Meet Michael Glickman, MD. The Alfred P. Sloan Chair, a Member in the Immunology Program at the Sloan Kettering Institute, and an attending physician on the Infectious Diseases Service of Memorial Hospital, Dr. Glickman is also the Director of MSK’s Center for Experimental Immuno-Oncology (EIO). We sat down with him to discuss the EIO and what’s next in immuno-oncology and immunotherapy.


Who are the members of the Center For Experimental Immuno-oncology?

Anyone who is interested. MSK is a very collaborative environment, and the EIO will build on that tradition. It’s a virtual center—it doesn’t have a fixed laboratory address or membership—that will promote immuno-oncology interactions among the faculty and trainees in every program. Immuno-oncology is the study of how the immune system and cancer interact, which is a lot of ground to cover. Our goal is to bring together diverse sets of scientists, from immunology researchers to those seeing cancer patients, to germinate the new ideas that can only come from this type of cross-disciplinary discussion. 
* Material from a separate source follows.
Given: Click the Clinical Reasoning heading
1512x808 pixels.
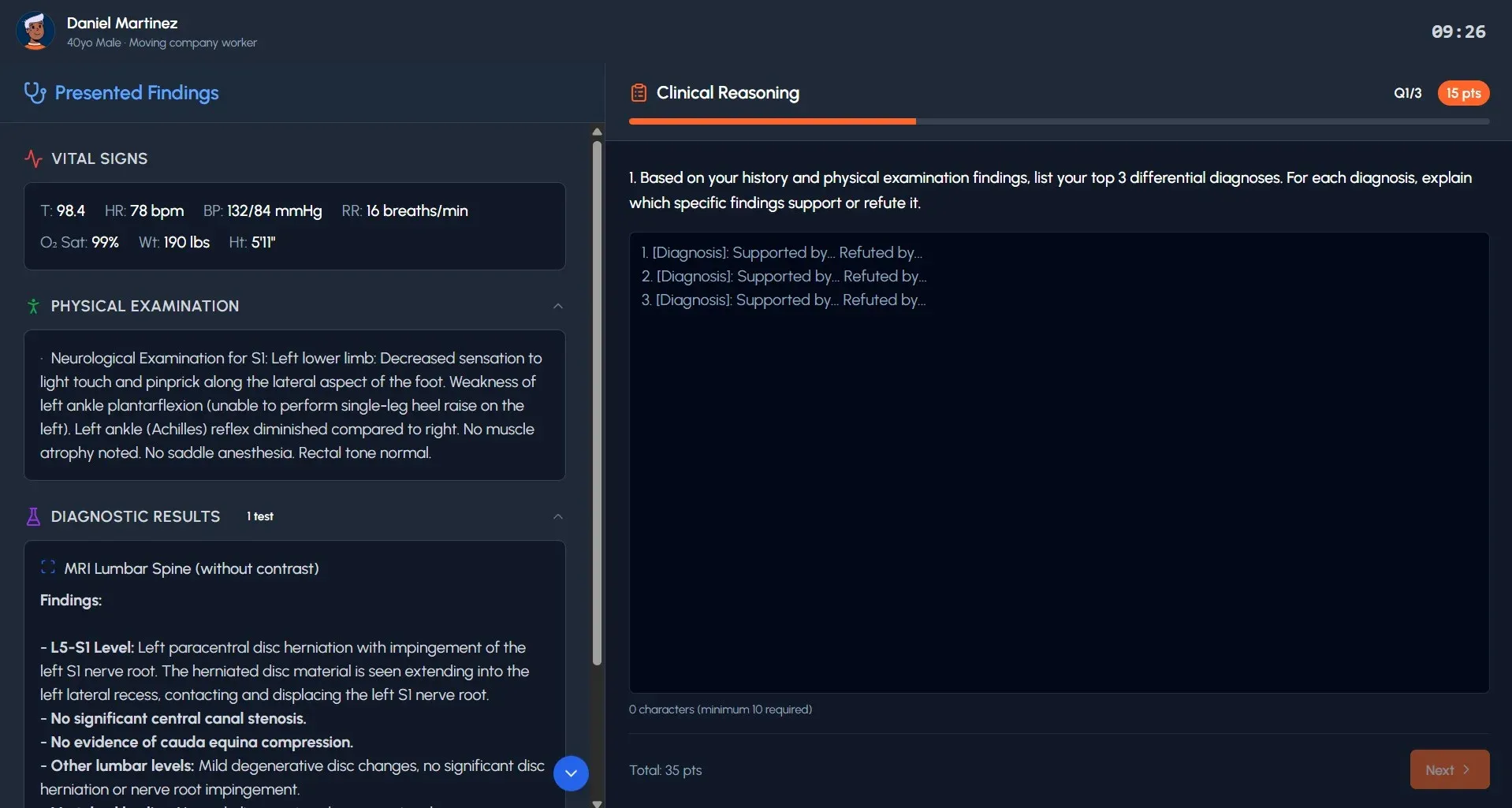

As we look forward, what do you see as the future of Immunotherapy?

After decades of unrealized promise, immunotherapy has finally burst onto the scene as an effective form of cancer treatment. Despite that, the challenge everybody recognizes is that it’s still ineffective for many patients. There’s a signal of efficacy that we’re very excited about, but we need to make it better. 


How is the EIO tackling that challenge?

Currently most types of immunotherapy are thought to target one arm of the immune system: T cells. But I believe that for the people who don’t respond, there is likely some other part of the immune response that could be harnessed. The Center for Experimental Immuno-Oncology will promote basic science research into the full spectrum of immune system-tumor interactions. By broadening our understanding of the immunology of tumors and why patients don’t respond to these treatments, we should be able to target other cell types and immune pathways that can expand the response rate. One of the EIO’s key initiatives is to design and build a cell bank and searchable database of immune cells from a wide variety of tumors. Our cell bank will be an invaluable resource not only for today’s investigators, but also for researchers in the years to come. This field is growing every day, and someone may have an idea five years from now that we can’t even imagine right now. The goal of the EIO is to make sure that when inspiration strikes, MSK scientists have the resources and collaborators necessary to transform that idea into immunotherapy treatments that improve the lives of people with cancer. 


Where are scientists looking for the next Immunotherapy targets?

Everywhere. There are all sorts of other immune cells that potentially have anti-tumor properties, but I won’t pretend I know what the next breakthrough will be. The hallmark of many discoveries is that we don’t always anticipate where they will come from, they arise from unexpected cross-disciplinary connections, which the EIO center will foster. That’s why philanthropy is so important: it fuels discovery today and in the future.